OK, everyone: speak up if this applies to you.

For the 75% of all college faculty whose appointments are contingent, the above quote is simply a fantasy, not reality.

For Community College faculty, it’s so inaccurate as to be irrelevant.

For those of us who are tenured or on tenure-track at four-year institutions, Pearlstein describes maybe half of our duties.

I can speak from my own experiences at both second-tier state universities and small liberal arts colleges (SLACs): It’s 4-4 loads that are the norm, often with the expectation that an occasional extra class of overload is part of the game. [1] Moreover, this load increasingly includes evening classes, as these institutions chase enrollment dollars in the part-time and adult-learner markets. For most of us, then–especially in SLACs–our criteria for evaluation privileges teaching first and foremost, with advising, service, and scholarship following in distant second through fourth places. So, Pearlstein’s lamentations regarding the proliferation of esoteric and useless research to the detriment of actual teaching are just plain wrong for the overwhelming majority of those they purport to describe. [2]

And Pearlstein is not the only offender–even more nuanced and informed approaches to higher education can fall into the trap of seeing only a few of us as representing all of us. Fareed Zakaria’s otherwise-excellent In Defense of a Liberal Education doesn’t move beyond the Harvard-Yale-Amherst perimeter in its discussions of topics ranging from rigor to access to the creation of informed global citizens. And it’s a shame, because expanding his scope to a landscape that includes SLACs, for example, would actually affirm some of his most important assertions about the social capital that a liberal education endows.

From all directions, then, critiques of the status quo in higher education base their prescriptions upon a narrow worldview, shaped in the halls of elite institutions serving elite constituencies. Academic classism runs rampant through the current discourse surrounding higher education in the United States. The picture we get from the Pearlsteins and Zakarias of the world is one of faculty comfortably ensconced in light teaching loads, researching Big Important Questions That You May Not Care About, and students who are either themselves deficient or at least ill-served by their institution’s Dons. And that is, quite simply, not the higher education landscape which most of us–faculty, staff, and students alike–inhabit.

What we so urgently need is what the current conversation ignores: the view from the SLACs. While “Liberal Arts College” may conjure up images of exclusive ivy-covered  buildings roamed by Izod-wearing bros with names like Chip, Biff, and Tad, the reality is much more complex. My SLAC’s primary demographic is the first-generation college student from much lower on the socioeconomic ladder, and it’s far from alone. A large portion of SLACs are the small-school equivalent of the lower-tier public universities; an academic home for students who weren’t competitive candidates for admission to, or simply could not afford, the elite institutions.

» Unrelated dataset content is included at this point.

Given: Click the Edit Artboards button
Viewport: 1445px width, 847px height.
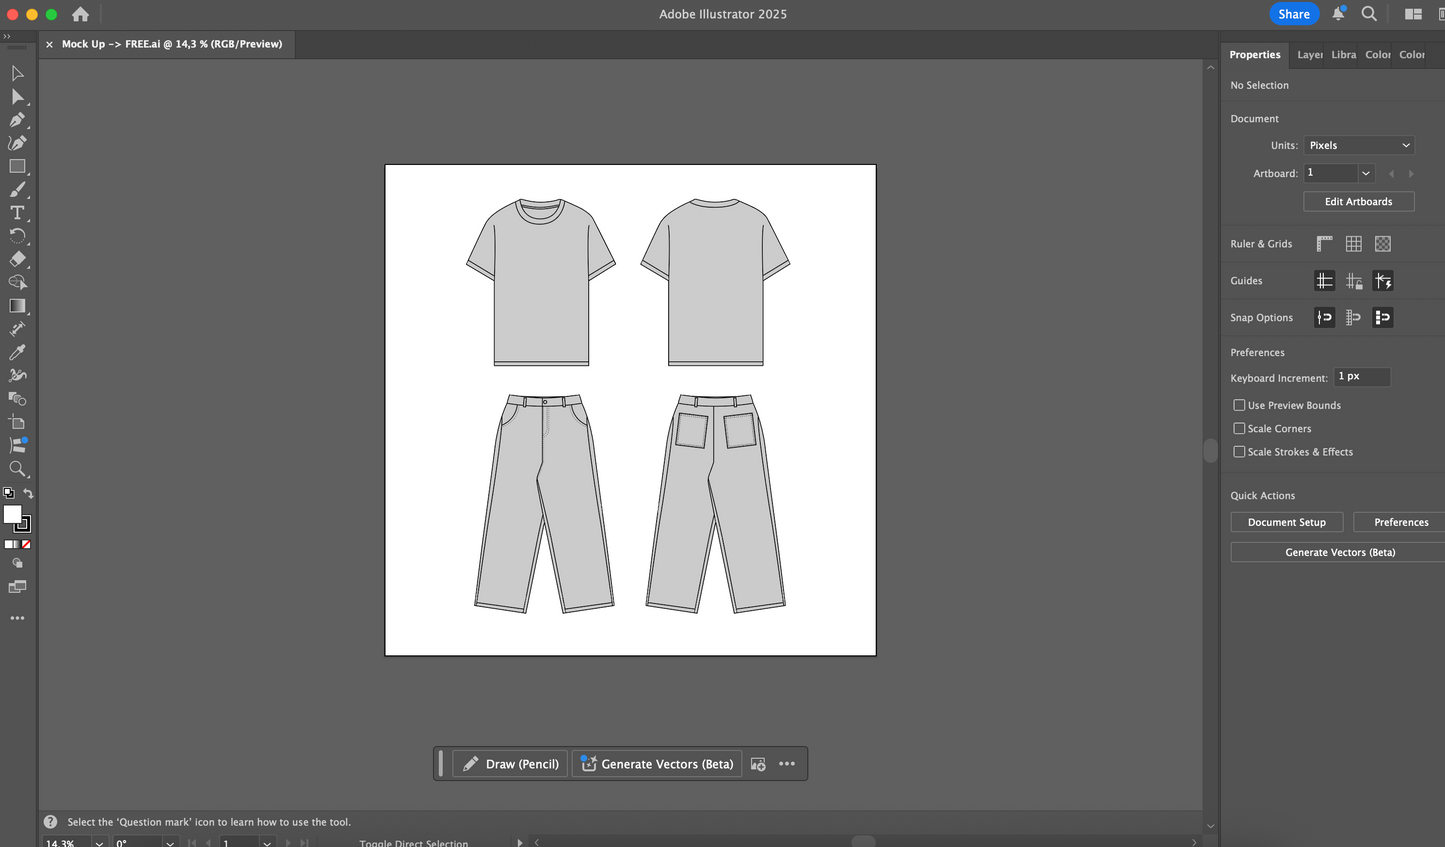Looking at the screenshot, I should [1358, 201].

Most of us have well north of two-thirds of our students on financial aid (more like 99% in my SLAC’s case). We often serve as the final two years’ worth of work in the nearby community college’s two-plus-two degree programs. We have talented students who, for family or employment or a welter of other reasons, elect to stay close to home. We have student-athletes who know they won’t be going pro, but can use sports as a way to gain access and financial support for a degree that would be impossible to obtain otherwise. We have locally-tied adult learners taking night courses while working full-time during the day. We serve students who want to be nurses or teachers or accountants, but wish to pursue corusework that isn’t solely career-focused. We are where students turn when they know that the 500-person lecture hall and anonymous advising of the state university won’t work for them. For some students, we are the first choice. For others, we are the last stop.

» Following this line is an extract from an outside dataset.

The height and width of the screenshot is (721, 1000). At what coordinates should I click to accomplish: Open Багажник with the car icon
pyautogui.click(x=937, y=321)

What the SLACs do (especially we non-elite ones), though, is come closest to realizing the democratic promise of higher education at its best. The small class sizes, the liberal arts core curriculum, the faculty advising, the fact that we are true academic communities by necessity [3]–we give students from outside the elite class access. Access to the liberal education touted (and rightly so) by pundits like Zakaria. Access to more than a narrowly-focused pre-professional program. Access to the resources many of them need to succeed academically–such as intensive advising, lower student-faculty-ratios, and faculty availability. In short, access to what everyone agrees higher education ought to provide.

We in the SLAC community also have prescriptions for reform, but they look a lot different than what the op-eds, thinkpieces, and book-length manifestos offer us. They tell us to focus on teaching. HEY-CHECK OUT OUR PROMOTION CRITERIA, OR OUR TEACHING AND LEARNING CENTER. They tell us to come up with more efficient general education classes that meet a variety of learners’ needs. WE’VE BEEN ON IT FOR YEARS. They tell us to leverage technology to improve student learning and retention. KICKING ASS WITH WHAT RESOURCES WE HAVE. They tell us to save liberal education. LET ME INTRODUCE YOU TO OUR MISSION STATEMENT AND CORE CURRICULUM.

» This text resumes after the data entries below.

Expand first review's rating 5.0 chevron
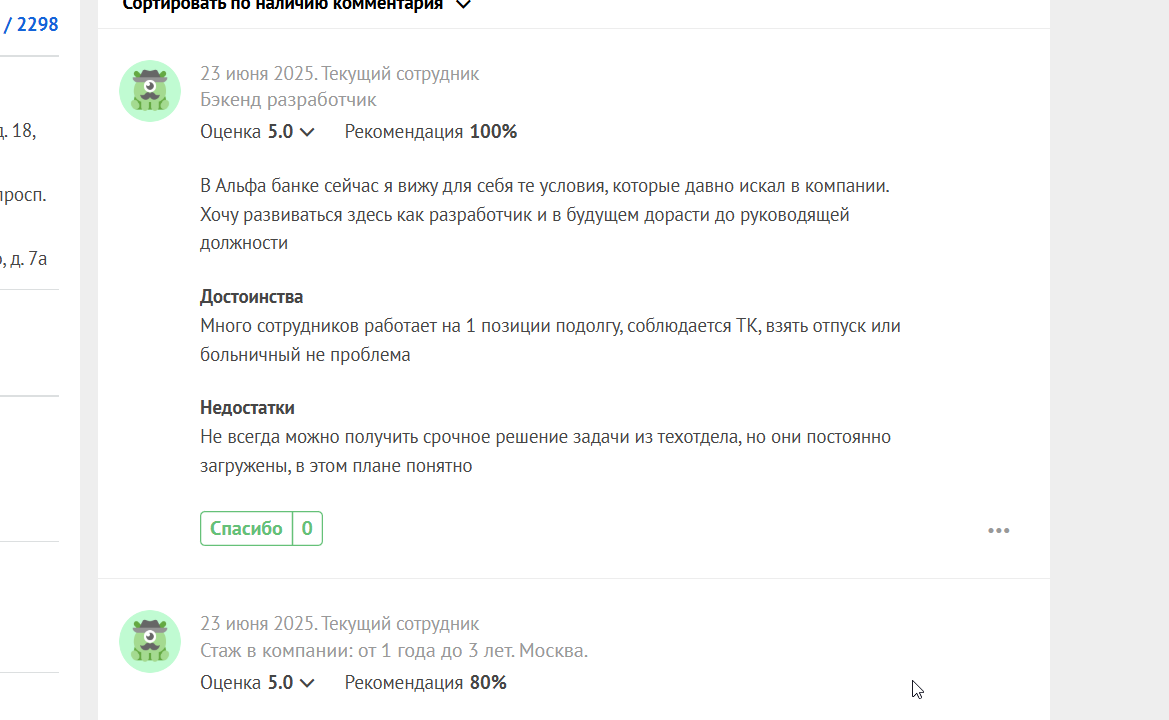The height and width of the screenshot is (720, 1169). (x=307, y=133)
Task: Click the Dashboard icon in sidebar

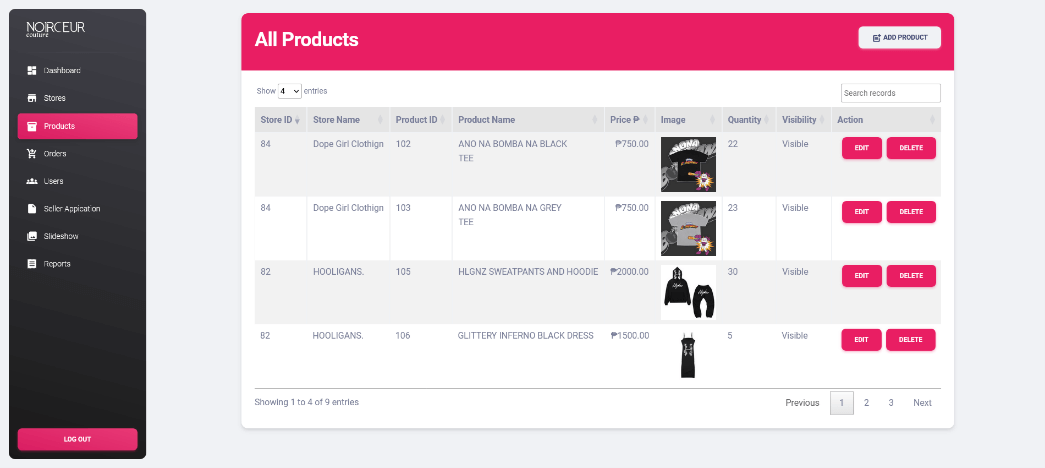Action: click(x=32, y=70)
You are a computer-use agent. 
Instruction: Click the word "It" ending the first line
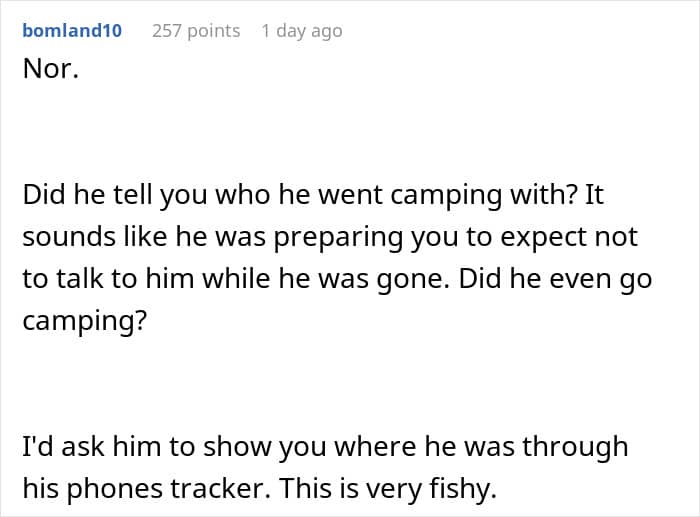(594, 195)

But we are also among the most vulnerable members of the higher-ed landscape (a cursory glance at a list of institutions who’ve shut their doors in the last few years will confirm the observation). So we’ll tell you that what’s really needed to begin meaningful reform while preserving access goes beyond telling faculty to work harder and teach better. What we’ll tell you is to opt for policies that have tangible meaning, not just vague admonitions to be “tough.” How about restoring state and federal funding levels to what they used to be before the neoliberal evisceration of the last two decades? Pell Grants and state tuition assistance programs put more options at the hands of prospective students and their families, many of whom would select a private SLAC over a public university.How about examining the “crisis” mentality that surrounds STEM fields and allowing for a better balance in higher ed curricula and funding [4]?

But above all, we need a higher ed conversation that puts everybody at the table. Right now, the current advocates of “reform” give us ample reason to believe that they’d be incapable of seeing the table even if we launched it at their heads. The voices coming from community colleges, from contingent faculty, and from the SLACs have been too long ignored. We should–we must–do better. That’ll be the higher ed reform I can get behind.

 


 

[1] After eleven years at my current university, I finally have a 2-2 load–but only because I have an administrative appointment! So I really have a job-and-a-half. (I love what I do, and am fortunate to be doing it, but let’s not pretend that I’m in the professorial leisure class.)

[2] Worth a post on its own is the laughable way in which Pearlstein approaches the issue of scholarship and research (“Unfortunately, much of that work has little intellectual or social impact”). In 1950, he tells us, 13,000 journal articles were published. Today, it’s 72,000. See? Research inflation is destroying teaching! But the academy of the 1950s was far smaller and less diverse than it is today. It was the nearly-exclusive preserve of white men. Today, though there is much work to be done, the academy is approaching a more accurate reflection of our society. And with more, and more diverse, academicians comes an increase in both the amount and range of interests represented in scholarship. Worth noting is the fact that Pearlstein quotes two authorities in his assertion that research from Kids Today is essentially intellectual onanism: Page Smith and Derek Bok–Emeritus White Guys. In a column chock-full o’ old-white-guy logical fallacies, this may be the most egregious.

[3] At the very least, our small size and our tuition-dependent financial model dictate that faculty and staff work to create a truly student-centered community. When we work at our best, our material interests and our larger pedagogical ethos align well in the SLAC environment.

[4] In questioning the existence of a “STEM crisis,” I am in no way challenging the very real difficulties that face women and people of color in STEM fields; that’s an urgent problem that demands action.